[Stored items]
###

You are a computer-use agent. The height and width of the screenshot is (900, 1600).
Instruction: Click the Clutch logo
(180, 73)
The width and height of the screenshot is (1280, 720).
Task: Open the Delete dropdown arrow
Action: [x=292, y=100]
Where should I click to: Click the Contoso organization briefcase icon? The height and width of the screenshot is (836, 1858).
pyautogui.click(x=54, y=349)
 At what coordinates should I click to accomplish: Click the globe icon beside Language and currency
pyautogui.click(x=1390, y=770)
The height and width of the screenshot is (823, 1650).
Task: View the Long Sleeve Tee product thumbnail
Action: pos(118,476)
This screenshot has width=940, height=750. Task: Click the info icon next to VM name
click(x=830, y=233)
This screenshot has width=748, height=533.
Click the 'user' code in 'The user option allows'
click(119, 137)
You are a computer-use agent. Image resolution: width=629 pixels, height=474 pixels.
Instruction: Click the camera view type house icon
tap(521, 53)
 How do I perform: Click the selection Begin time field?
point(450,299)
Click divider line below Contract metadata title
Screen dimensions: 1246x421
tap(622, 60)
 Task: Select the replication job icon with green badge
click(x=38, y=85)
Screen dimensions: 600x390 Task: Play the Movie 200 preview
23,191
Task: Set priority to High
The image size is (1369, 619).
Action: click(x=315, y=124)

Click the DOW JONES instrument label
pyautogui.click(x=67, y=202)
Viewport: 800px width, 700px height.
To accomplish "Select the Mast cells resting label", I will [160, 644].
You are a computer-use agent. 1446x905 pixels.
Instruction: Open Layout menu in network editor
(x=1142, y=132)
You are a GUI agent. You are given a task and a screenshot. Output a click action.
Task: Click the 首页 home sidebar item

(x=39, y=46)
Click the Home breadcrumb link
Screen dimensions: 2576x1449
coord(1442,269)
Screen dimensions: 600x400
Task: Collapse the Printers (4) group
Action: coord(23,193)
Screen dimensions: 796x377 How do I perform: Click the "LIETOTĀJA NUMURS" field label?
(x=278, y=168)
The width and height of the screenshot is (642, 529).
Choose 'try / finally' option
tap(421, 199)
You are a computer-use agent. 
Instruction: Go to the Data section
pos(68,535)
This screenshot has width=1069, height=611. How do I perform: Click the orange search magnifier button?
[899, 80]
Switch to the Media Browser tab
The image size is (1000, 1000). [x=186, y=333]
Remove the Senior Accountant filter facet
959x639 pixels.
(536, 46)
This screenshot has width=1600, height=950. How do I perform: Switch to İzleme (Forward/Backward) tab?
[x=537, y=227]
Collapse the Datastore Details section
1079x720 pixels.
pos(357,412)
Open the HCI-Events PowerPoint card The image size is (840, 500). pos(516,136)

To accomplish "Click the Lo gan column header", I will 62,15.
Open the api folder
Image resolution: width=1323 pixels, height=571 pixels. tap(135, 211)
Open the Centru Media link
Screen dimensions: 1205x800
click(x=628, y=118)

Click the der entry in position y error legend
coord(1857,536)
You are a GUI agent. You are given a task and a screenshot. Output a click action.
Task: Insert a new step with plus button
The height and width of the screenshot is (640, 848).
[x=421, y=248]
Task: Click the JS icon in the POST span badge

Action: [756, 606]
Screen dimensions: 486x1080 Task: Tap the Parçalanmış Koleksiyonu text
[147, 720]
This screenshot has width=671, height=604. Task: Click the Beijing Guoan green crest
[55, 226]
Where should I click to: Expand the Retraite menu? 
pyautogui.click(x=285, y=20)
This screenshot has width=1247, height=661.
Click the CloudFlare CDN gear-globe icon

###

> _What the exercise asks_: Wherever the string "computer" appears in a line of the records, copy that line.

> _Exercise output_:
You are a computer-use agent. The height and width of the screenshot is (900, 1600).
You are a computer-use agent. Image resolution: width=629 pixels, height=474 pixels.
You are a computer-use agent. 1446x905 pixels.
You are a computer-use agent. 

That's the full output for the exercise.